Dr. Ralph Ternier, chief medical officer of medical organization Zanmi Lasante, says he’s seen some of the worst cases of child hunger in his career recently while working at the organization’s medical facility in Mirebalais – about an hour drive northeast from the capital.

He knows the problem is far worse in Port-au-Prince, but laments that there is no way to reach those children. Ternier compared the capital to another country, explaining that it is nearly impossible for someone like him to enter the area, and that rampant gang attacks and kidnapping means many Port-au-Prince parents cannot find medical care for their kids.

“If you have a child that is malnourished, and you are in Port-au-Prince, you cannot do much. It’s rare to find a decent hospital to go to because a lot of them have been destroyed,” Ternier says

‘We’re completely cut off from all supplies’

In Haiti’s rural Lower Artibonite Valley, north of the capital, Hopital Albert Schweitzer is seeing an unprecedented number of acute malnutrition cases, especially among children.

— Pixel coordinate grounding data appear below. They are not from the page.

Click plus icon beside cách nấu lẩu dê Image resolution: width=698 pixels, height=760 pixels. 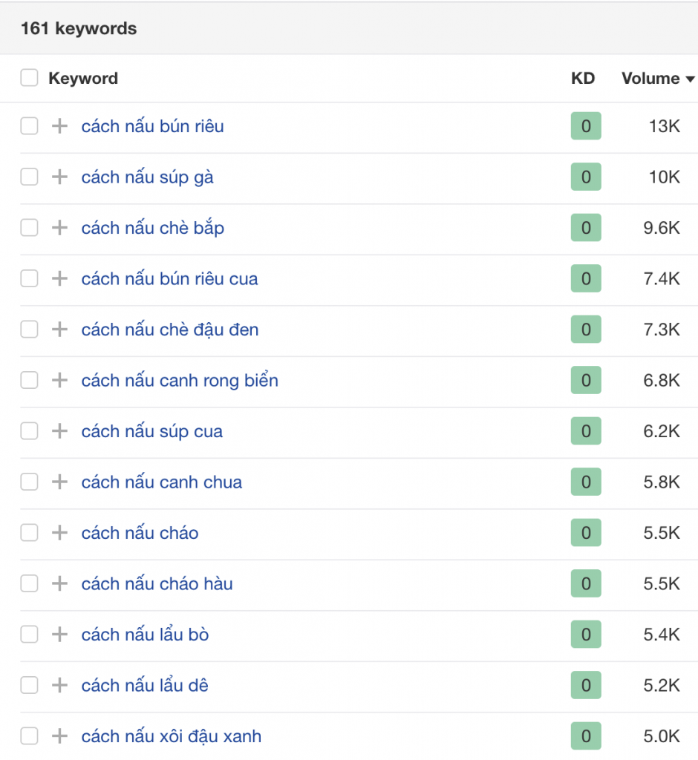(59, 685)
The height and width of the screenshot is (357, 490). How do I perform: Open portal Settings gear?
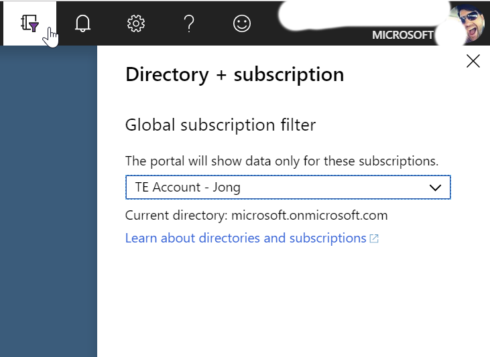[136, 23]
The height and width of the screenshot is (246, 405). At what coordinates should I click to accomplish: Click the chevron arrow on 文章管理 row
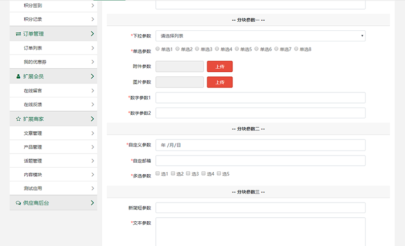point(93,133)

The hospital normally sees seasonal spikes in malnutrition cases, but now, community healthcare workers are seeing malnutrition in much larger numbers, especially among children, during regular clinic visits, he said.

Further fueling fears of hunger in the country, farmers from Artibonite – known as the breadbasket of Haiti because of its fertile lands and rice fields – are struggling to grow and sell their crops amid the insecurity. A March 15 analysis by the World Food Programme (WFP) found shrinking food production, with farmers saying they are afraid to go into the fields as bandits steal their crops.

The Artibonite department alone has seen approximately 100 armed attacks over the past two years — the country’s second-highest number of such violence incidents after Port-au-Prince.

“Conflict and hunger are closely linked,” Laure Boudinaud, Vulnerability Analysis and Mapping Officer for WFP in Haiti said. “In an essentially agricultural country like Haiti, when production zones are abandoned, the population suffers one way or another.”

“The correlation between abandoned farm fields and the presence of armed groups and violence is clearly evident,” she added.

Food stocks heading to ‘zero’ amid donor funding shortfalls

Humanitarians are racing to fill the gaps in Haiti under difficult conditions. Bauer, the WFP head, said his agency reached about a half million people in the country with food assistance last month.

“We would like to do more for some of our programs, but overall, we’ve been successful at reaching the people who are in the most need, we’ve been prioritizing, and that’s worked out for us,” he said.

But the WFP won’t be able to continue its feeding programs in Port-au-Prince for long given the current supply chain issues – the agency only has a few weeks left of food in the city, according to Bauer.

“What we’re doing right now is drawing down on our existing food stocks. These are the stocks we’re distributing to vulnerable neighborhoods and hot meals to displaced people,” he said.

“It will last for a few weeks and we will be down to zero if we don’t reopen the port and get more imports.”

Shortfalls in donor funding are also complicating efforts to help the country’s most vulnerable. The United Nations’ 2024 Humanitarian Response Plan has only received 6.5% of its required funding. Current funding for the WFP in Haiti also has a long way to go, according to Bauer.

“Between now and over the next six months, we require $100 million in order to keep our program going and this is one of the reasons why you’re not seeing larger numbers (of aid recipients reached) – the funding is not not there,” he said.

“People have been focusing on other issues right now — and that’s understandable,” Bauer added. “But you’re not going to have a Haiti at peace with half of its population not knowing where its next meal is coming from.”